Headers, like a number of aspects of web design and SEO, have a dual purpose: They let bots know the importance of content, and they provide interest to human users.  Having your content structured with headers provides some eye candy to users and clarity to search engines.


H1 is the first and main header of your web page that you should use.  It tells users briefly what the page is all about, and it lets bots know what the main keyword of the page is.  What keyword you put in the main title depends on what you're attempting to achieve by having that keyword.  If it's for ranking organically, then you should do plenty of keyword research to find out which keywords have traffic: High to low, depending on your ranking strategy.
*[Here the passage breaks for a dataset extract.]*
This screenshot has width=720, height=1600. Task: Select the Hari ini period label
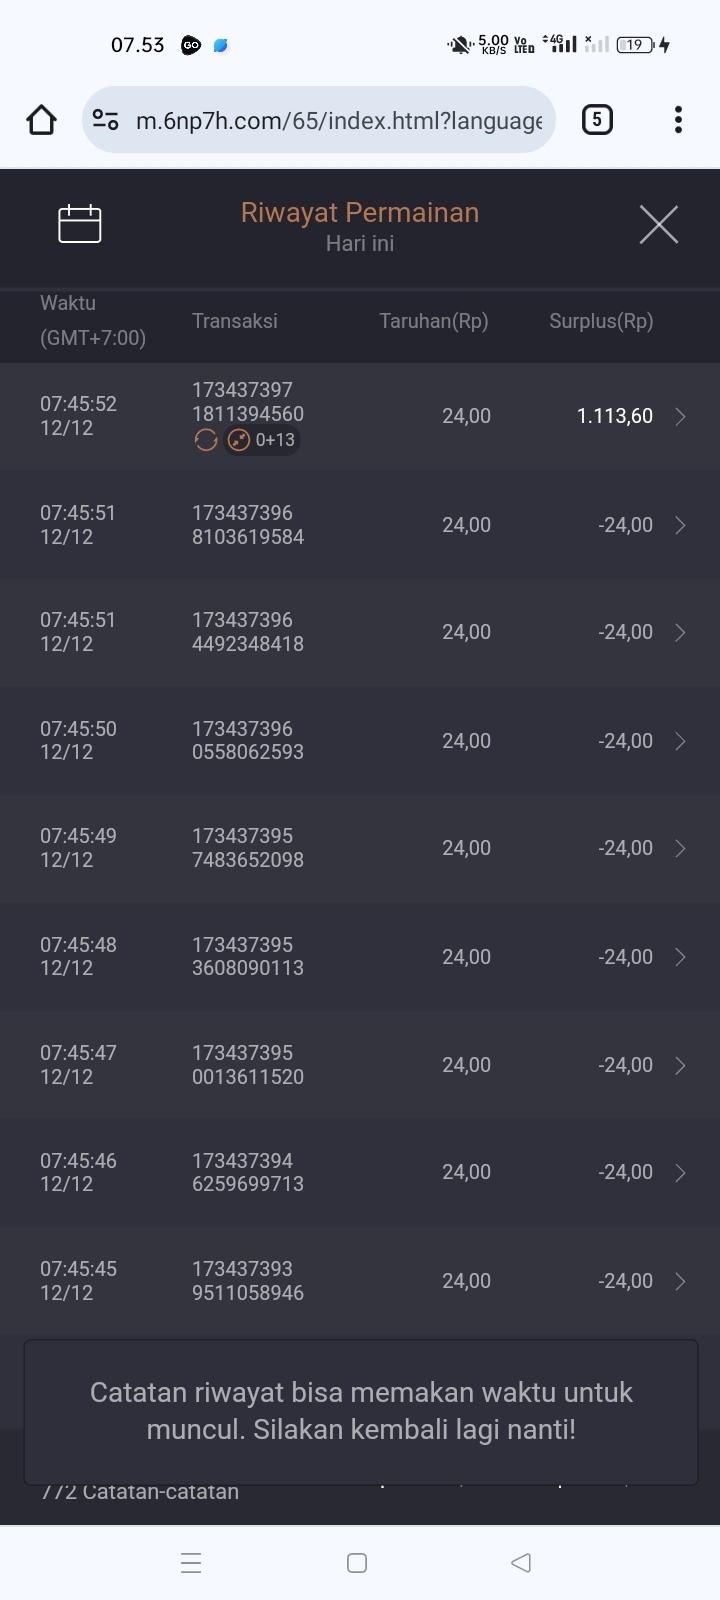[x=360, y=244]

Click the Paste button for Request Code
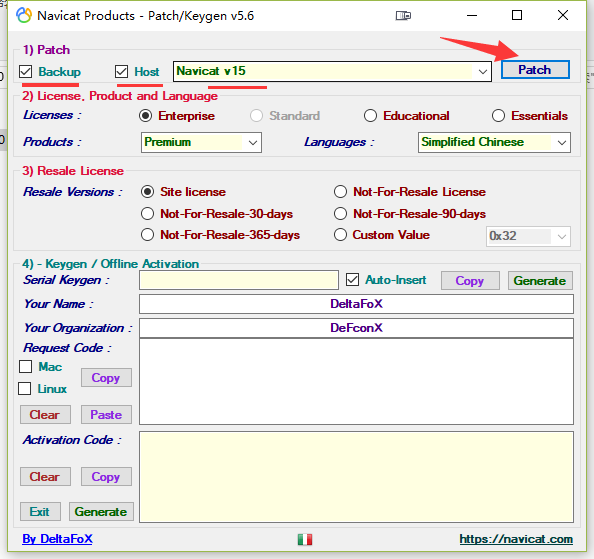point(106,415)
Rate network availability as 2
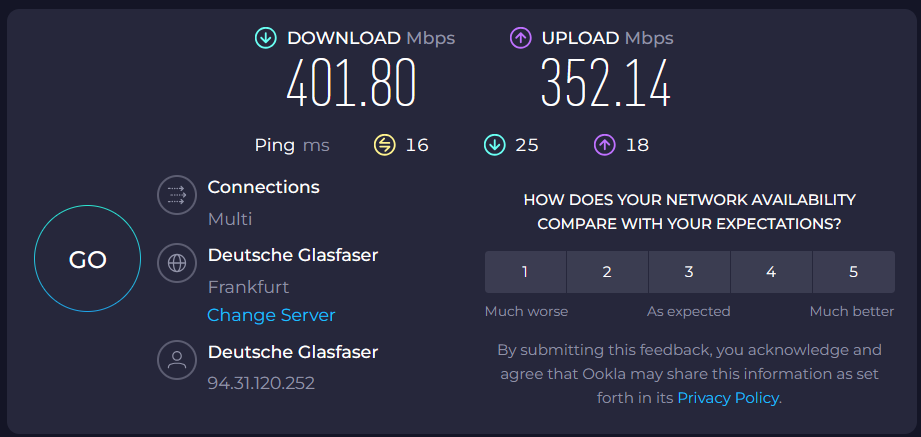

If it's informational or a bog post for your online community, then you can cater completely to the user.  Wise Tip: For every article you write for a search engine, you should write two more for a human, but never make the articles you write for bots too boring for humans.


H2-H6  So far, I have the sequence of H1-H2-H3-H3.  This is completely on purpose.  H1 is the main subject, H2 is the supporting subject, and H3 is below the H2 subjects, and I can go on and on in descending order, or it bring a new supporting subject (H2) under the the main subject (H1).  Most users don't read everything on the page, and just skim through to the interesting parts they like, so there's a great advantage to having headers structured in such way that makes it easier for users to find the content they want on the page.



You don't have to get extremely technical, and you can definitely break the order of things, or disobey the H1 rule.  The key is to let the content dictate what's needed.  There are many great articles that don't make use of sub-headers (H1-H2), and that's okay if you're providing real value to the user.